Dealers say the significant increase in sales was driven by a need to plug the diminishing inventory as most dealerships were transitioning from BS-IV to BS-VI when the Covid-19 lockdown was announced.
Wholesale automobile sales for most companies in India may have risen significantly in August, but dealers say they are yet to see signs of recovery in retail demand.
Dealers say the significant increase in sales was also driven by a need to plug the diminishing inventory as most dealerships were transitioning from Bharat Stage (BS)-IV to BS-VI when the Covid-19 lockdown was announced.
“Auto companies are seeing through rose-tinted glasses. Obviously there is stock build-up happening.
“For some companies, it is overstocking, leading to an inventory pile-up. For others, it’s regularisation of stock,” said Vinkesh Gulati, president of Federation of Automobile Dealers Associations (FADA), an apex lobby group of automobile dealerships.
“All dealers had nearly cleared their BS-IV stock. There was near-nil inventory and hence, an opportunity for stocking up was there, which reflected in the wholesale numbers,” said Nikunj Sanghi, managing director at JS Fourwheel Motors and past president of FADA.
Recovery of auto sales has also reignited the debate over whether automakers should reverse the conventional practice of reporting figures of wholesale data (despatches to dealers) and instead switch to reporting retail data (sales to end-customers).
Auto sales numbers are a barometer of the country’s economy.
Gulati, the new president of FADA, said he would keep on pressing the industry to adopt retail sales as that would give a true picture of the ground reality.
“Every dealer works on a dealer management software, which is a platform for automakers. So their data on sales gets updated in real time. But they don’t report it.

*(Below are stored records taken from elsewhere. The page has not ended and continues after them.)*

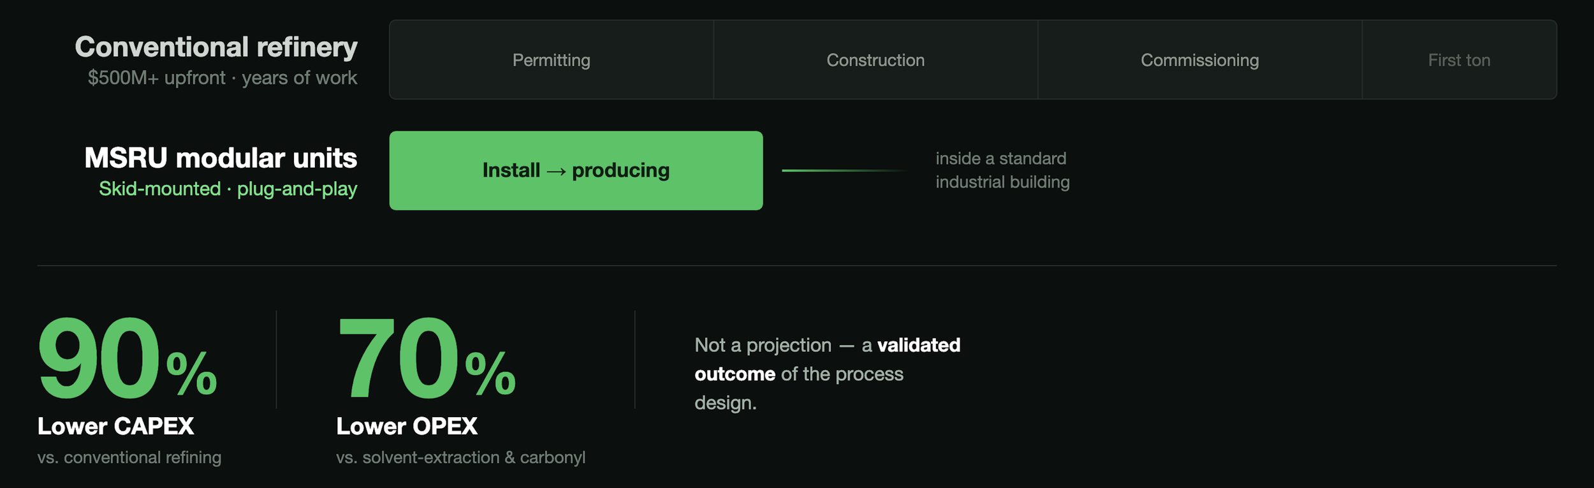Select the Construction phase segment

click(875, 59)
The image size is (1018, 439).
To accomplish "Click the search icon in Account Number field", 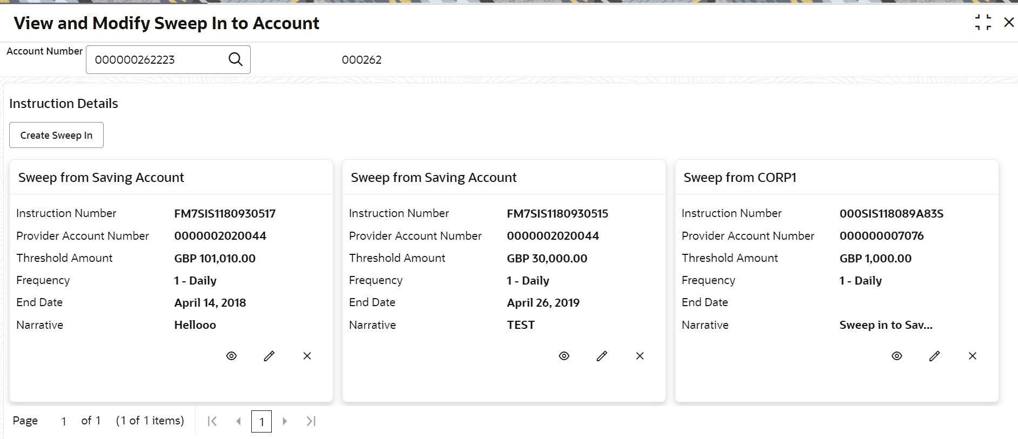I will coord(236,59).
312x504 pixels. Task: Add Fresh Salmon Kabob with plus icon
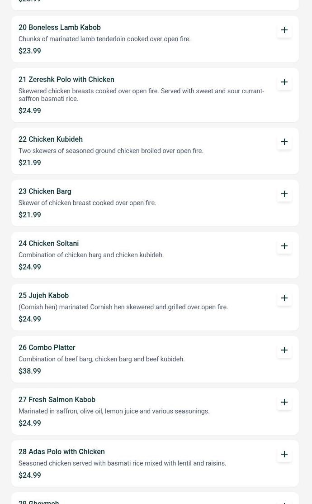[284, 402]
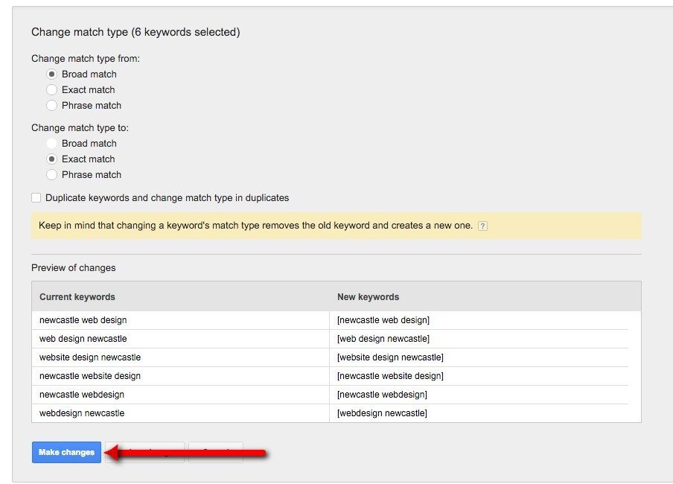Select the newcastle website design row
This screenshot has width=673, height=484.
click(89, 375)
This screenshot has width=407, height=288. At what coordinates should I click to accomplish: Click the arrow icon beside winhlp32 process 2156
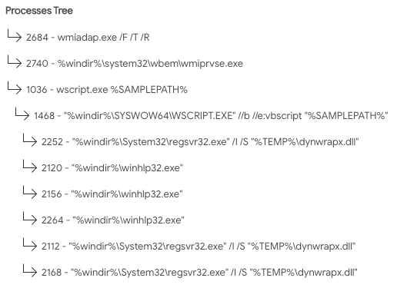30,192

“Their message is not for the dealers or ground reality. It’s for their shareholders,” said Gulati, adding that in contrast to the 20-per cent growth reported by auto companies in August, the dealers don’t expect any growth, except in the tractor segment.
However, Gulati said dealers were expecting the third quarter (Q3) to be a good sales period.
This may prevent the stock push by automakers, leading to inventory pile-up.
“We expect some good sales happening in Q3. Everyone is expecting October and November to be good, followed by December, when the year-end sales happen.
“So Q3 will be the best quarter of this year. Hence, the inventory pile-up isn’t hurting. But if the gap in wholesale is huge in September, it will pinch,” said Gulati.
Dealers say that with job layoffs and paycuts, banks and non-banking financial companies have become more cautious about extending credit.